» What the task requires
Give back every line of the material below without changing anything.
----- Record extracts -----
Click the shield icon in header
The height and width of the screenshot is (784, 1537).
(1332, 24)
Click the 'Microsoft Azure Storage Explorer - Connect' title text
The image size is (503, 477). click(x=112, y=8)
-----
» Exercise answer
Click the shield icon in header
The height and width of the screenshot is (784, 1537).
(1332, 24)
Click the 'Microsoft Azure Storage Explorer - Connect' title text
The image size is (503, 477). click(x=112, y=8)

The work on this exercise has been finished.